How do you say what you do?

I really like the bio from my blog, but that was easy to write. Emphasis on the “write” part there. For me, everything is easier in writing. I’ve been attentive at this for a few weeks, and am finally starting to adjust my way of answering the question “What do you do for a living?”.

I generally said “I craft, tutor, babysit (and write).”

Now wouldn’t the following sound so much better?

“(I used to be a floral artist – and still am at heart.)
Currently, when I’m not, as some phrase it, “wasting time” writing, my day job consists of tutoring English, running my freelance plaster crafting business with an emphasis on wedding favor orders. I am on the writer’s staff of Milliver’s Travels, and an Associate Editor of Friday Flash Dot Org. To keep myself buys in the afternoons, I also babysit a little girl.”

(Actually, it does sound sooo much better. I tried it out when I went to a middle-school reunion a couple of weeks ago.)

A little bit of tweaking to that first answer and no one suspects how low my actual income is ;)


Your turn, cause I’m really curious: How do you say what you do?


*Blog post inspired by this question from Danielle LaPorte’s The Burning Questions Series.


9 Comments to “How do you say what you do?”

  1. Let’s see…I am a wife, mother, author and beadwork designer. While I love saying that I am a writer, family always comes first-and they never let me forget it either, LOL! ;)

  2. Wonderful verbal bio, Estrella. You’ve found a way to embrace the creative variety of things you do. But I know what you mean. It’s not an easy transition to make. Even after my book was published I would not reply with “I’m a writer” much less mention that I was the author of a book. It drove Brian nuts. He said he was so tempted to say it for me, but he knew I had to learn to say it myself.

    I’ve had years to grow into verbalizing my writer identity to others and it rolls off the tongue pretty easily these days. Not having all those other skills and talents like you’ve got, I simply say “I’m a writer.” If they’re interested, they’ll ask more questions. If they only asked out of politeness and could care less, then I haven’t wasted any energy trying to represent myself.
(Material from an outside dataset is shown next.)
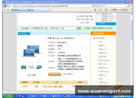Image resolution: width=136 pixels, height=98 pixels.
Task: Click the orange buy now button
Action: point(55,74)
    • Thanks! And yes, I know. It wasn’t easy to verbalize while giving myself credit for all that I do. I’m still working on it, but got better.
      Glad you got there, Milli, you’re a great writer!
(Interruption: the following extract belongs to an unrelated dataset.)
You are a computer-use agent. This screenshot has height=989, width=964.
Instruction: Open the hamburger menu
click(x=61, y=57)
  3. I always say I’m an autism specialist, because I am. I never say I write… sigh.

    • That’s a good start. Now you should work on also saying you’re a writer.
      Just sayin’, cause you are such an amazing writer, people should know it!!!

  4. I’m too tied to my profession so I am working harder on the “I’m a writer” sentiment.

  5. Fantastic bio Estrella! If only you could be paid what you’re worth….I believe all of us writers know that feeling though. In the past, when asked what I do, my general answer was “I babysit geeks during the day, and I’m a mother and wife who writes a community column for a local newspaper.” It took me a long time to “fix” that statement. Now my answer is: “I’m a writer and work as an Administrative Assistant for the IT department of a Clinical Research Organization to make money. But my most important job is as a mother and wife.” Inevitably the next question is “What do you write?” That one takes me a while to explain as I write so many different things – short fiction, a “family life” column for a local newspaper, and I blog about rearing an autistic child and an extremely dramatic child, as well as living with fibromyalgia.